ISO standards are tools that add value to all types of businesses. They contribute to improving the efficiency, security and quality of products and services. ISO standards also serve to make comparison between vendors easier and levels the playing field among different countries.
ISO 27001 establishes guidelines and general principles for initiating, implementing, maintaining, and improving information security management. ISO/IEC 27001 is published by the International Organization for Standardization (ISO) and the International Electrotechnical Commission (IEC). The standard is a set of best practices for control objectives and controls in the following areas of information security management:
- Security Policy
- Organization of Information Security
- Asset Management
- Human Resources Security
- Physical And Environmental Security
- Communications and Operations Management
- Access Control
- Information Systems Acquisition, Development and Maintenance
- Information Security Incident Management
- Business Continuity Management
Why ISO 27001 Matters
The ISO 27001 standards provides organizations with an international security and compliance framework that is verified by third party auditors.
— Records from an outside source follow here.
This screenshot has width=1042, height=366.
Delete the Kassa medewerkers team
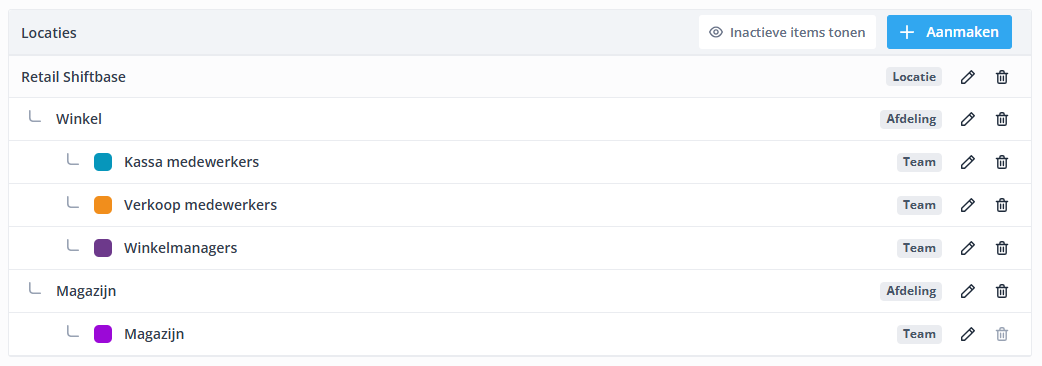pyautogui.click(x=1002, y=162)
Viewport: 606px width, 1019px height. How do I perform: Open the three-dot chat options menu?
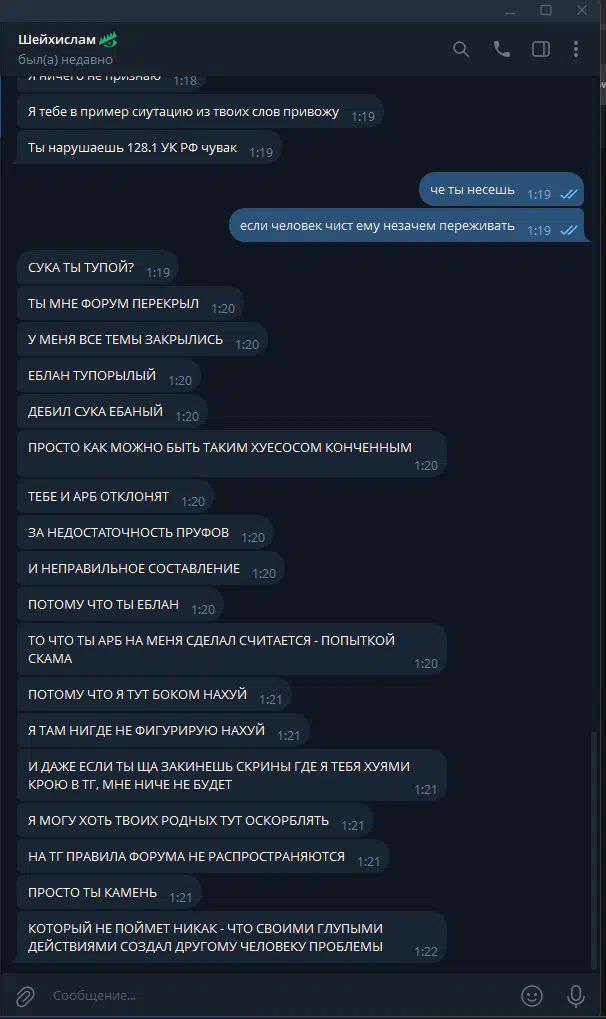tap(576, 49)
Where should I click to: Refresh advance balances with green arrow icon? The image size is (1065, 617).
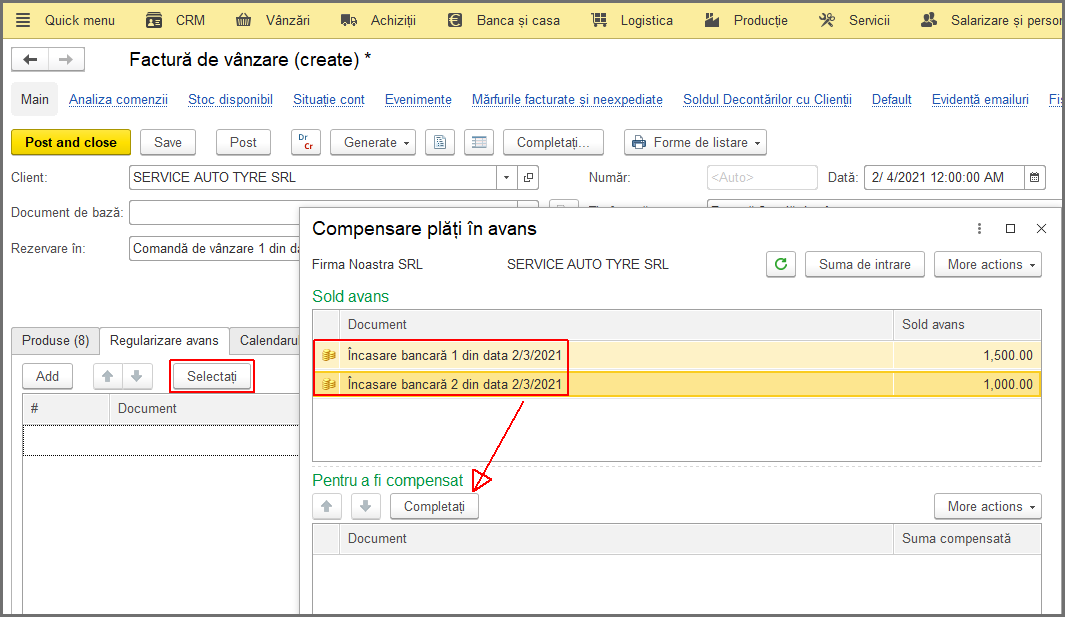point(781,264)
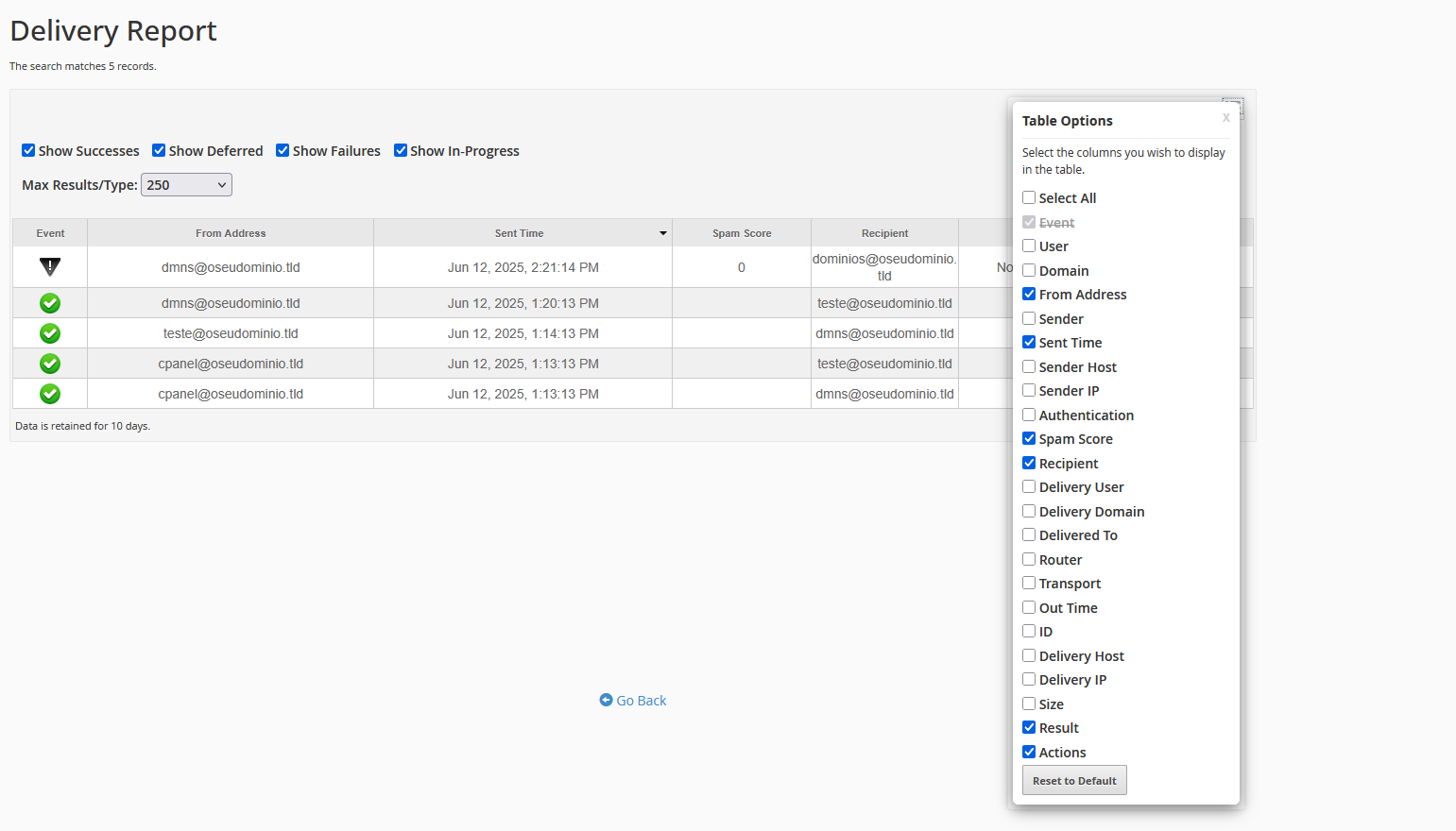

Many regulatory framework provide high level policies but no interpretation or guidance on implementation. ISO 27001 fills in those blanks by creating a specific and comprehensive framework of best practices. The control objectives and controls in ISO 27001 are intended to be implemented to meet the requirements identified by a risk assessment. ISO 27001 is designed to provide a platform and practical guideline for organizational security standards and security management practices.
ISO 27001 Implementation
Implementation of ISO 27001 includes the following phases:
- Define a ISMS policy that governs information security management
- Define the scope of the ISMS
- Perform a security risk assessment
- Manage the identified risk
- Select controls to be implemented and applied.
- Prepare an Statement of Applicability (SOA) that defines how the organization will implement its information security controls.